Schmitt would love it. No neutral ground; you’re either accelerating or you’re the enemy, slowing humanity’s progress. But Voegelin? He’d eye-roll so hard his glasses would shatter. Tech utopians like effective accelerationists (e/acc for short) are classic gnostics, worshipping AI as the new god that’ll immanentize infinite growth, eternal life, and zero scarcity.
Andreessen’s manifesto reads like a millenarian tract: “We believe in accelerationism, the conscious evolution of technology to improve human lives.” Voegelin’s ghost: “Sounds like you’re trying to play God without reading the fine print on original sin.”
Humorously, the comparison reveals why techno-politics is such a clown car. Schmitt gives us the drama. Epic battles like Musk vs. Zuckerberg (remember the cage fight tease?), where politics is theater with billions at stake.
Voegelin supplies the satire. These tech bros think they’re saving the world, but they’re just reinventing old heresies with better GPUs. Imagine Schmitt and Voegelin at a TED Talk.
Schmitt: “The enemy is clear, legacy media, slow regulators, Luddites!”
Voegelin: “Nein, the real enemy is your hubris, you eschaton-immanentizing fool!” Andreessen, caught in the middle, tweets a book pic as if to say, “Hey, I’m self-aware... ish.”
The Eschaton is on You: Coding the apocalypse away
In the end, maybe Andreessen’s post is a subtle self-roast. Techno-optimism walks a Schmittian tightrope of friend-enemy tech wars, but veers dangerously into Voegelin’s forbidden gnostic zone. If we don’t heed the warning, we’ll end up with AI overlords promising utopia while delivering dystopia, think Skynet with ads. So, tech lords, take note. Pick your enemies wisely (à la Schmitt), but for the love of sanity, don’t try to code the apocalypse away (pace Voegelin). Otherwise, the eschaton’s on you.

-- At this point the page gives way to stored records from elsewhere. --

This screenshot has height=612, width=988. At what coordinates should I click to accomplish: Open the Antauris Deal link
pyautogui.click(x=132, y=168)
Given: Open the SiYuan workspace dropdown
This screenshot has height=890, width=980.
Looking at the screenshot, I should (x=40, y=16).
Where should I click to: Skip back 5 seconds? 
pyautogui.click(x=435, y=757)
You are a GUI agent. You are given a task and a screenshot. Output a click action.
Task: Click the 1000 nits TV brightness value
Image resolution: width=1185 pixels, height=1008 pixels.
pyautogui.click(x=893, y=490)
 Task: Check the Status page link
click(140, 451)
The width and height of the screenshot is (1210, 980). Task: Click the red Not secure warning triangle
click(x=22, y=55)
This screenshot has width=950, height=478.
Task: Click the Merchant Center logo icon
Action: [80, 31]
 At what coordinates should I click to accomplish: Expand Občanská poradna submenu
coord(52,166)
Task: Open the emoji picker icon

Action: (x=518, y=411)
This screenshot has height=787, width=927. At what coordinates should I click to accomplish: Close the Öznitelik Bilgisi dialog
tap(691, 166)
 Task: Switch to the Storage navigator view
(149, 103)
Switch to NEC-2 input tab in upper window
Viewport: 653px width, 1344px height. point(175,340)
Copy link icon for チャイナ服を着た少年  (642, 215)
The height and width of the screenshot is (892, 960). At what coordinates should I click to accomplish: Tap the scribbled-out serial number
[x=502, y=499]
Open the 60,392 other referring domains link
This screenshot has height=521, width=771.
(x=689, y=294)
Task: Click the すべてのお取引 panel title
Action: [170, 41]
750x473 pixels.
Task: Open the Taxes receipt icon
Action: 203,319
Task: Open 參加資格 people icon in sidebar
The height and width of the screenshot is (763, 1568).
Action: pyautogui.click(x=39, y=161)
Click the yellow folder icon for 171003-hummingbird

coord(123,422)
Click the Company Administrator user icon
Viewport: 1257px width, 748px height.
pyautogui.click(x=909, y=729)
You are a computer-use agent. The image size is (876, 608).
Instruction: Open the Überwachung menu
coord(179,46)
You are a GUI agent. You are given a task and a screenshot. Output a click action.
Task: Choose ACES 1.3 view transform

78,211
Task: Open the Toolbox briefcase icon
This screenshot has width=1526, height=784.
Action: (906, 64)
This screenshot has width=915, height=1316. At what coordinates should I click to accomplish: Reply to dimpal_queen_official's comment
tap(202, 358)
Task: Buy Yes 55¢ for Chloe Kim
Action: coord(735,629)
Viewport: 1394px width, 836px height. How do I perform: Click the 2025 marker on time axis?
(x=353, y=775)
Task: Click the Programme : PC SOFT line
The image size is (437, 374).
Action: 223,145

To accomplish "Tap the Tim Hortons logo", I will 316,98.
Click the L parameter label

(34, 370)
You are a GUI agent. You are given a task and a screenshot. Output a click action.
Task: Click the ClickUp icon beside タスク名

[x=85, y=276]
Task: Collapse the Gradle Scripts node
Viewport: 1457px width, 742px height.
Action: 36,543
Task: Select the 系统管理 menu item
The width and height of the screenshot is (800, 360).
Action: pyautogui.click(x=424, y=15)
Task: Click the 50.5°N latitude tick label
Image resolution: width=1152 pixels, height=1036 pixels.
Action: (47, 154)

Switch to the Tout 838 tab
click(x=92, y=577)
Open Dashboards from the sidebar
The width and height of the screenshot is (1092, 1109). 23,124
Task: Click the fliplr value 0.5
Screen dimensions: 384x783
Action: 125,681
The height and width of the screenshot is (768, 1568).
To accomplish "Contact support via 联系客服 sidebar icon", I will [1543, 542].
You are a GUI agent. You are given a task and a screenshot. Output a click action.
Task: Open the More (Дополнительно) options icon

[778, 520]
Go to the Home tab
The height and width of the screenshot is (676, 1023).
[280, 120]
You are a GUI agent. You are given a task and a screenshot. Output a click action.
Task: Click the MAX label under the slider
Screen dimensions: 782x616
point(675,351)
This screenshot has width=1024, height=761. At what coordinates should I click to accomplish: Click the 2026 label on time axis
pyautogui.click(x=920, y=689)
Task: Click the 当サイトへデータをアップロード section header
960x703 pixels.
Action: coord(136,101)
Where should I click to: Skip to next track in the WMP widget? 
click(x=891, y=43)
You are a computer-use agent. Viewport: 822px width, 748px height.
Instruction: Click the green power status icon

Dialectically speaking, Andreessen’s gesture may mark a progression (satire implied): naïve techno-utopianism as thesis, checked by Voegelinian restraint as antithesis. The unresolved question, however, is accountability (not as an elite prerogative, but as a shared condition). If a synthesis is to emerge, one in which systems of innovation answer to the people and the planet they impact and reshape, who decides that acceleration is inevitable, and by what measures do we call it progress? And what forms of systems thinking and governance would make such accountability structural, by design rather than by afterthought?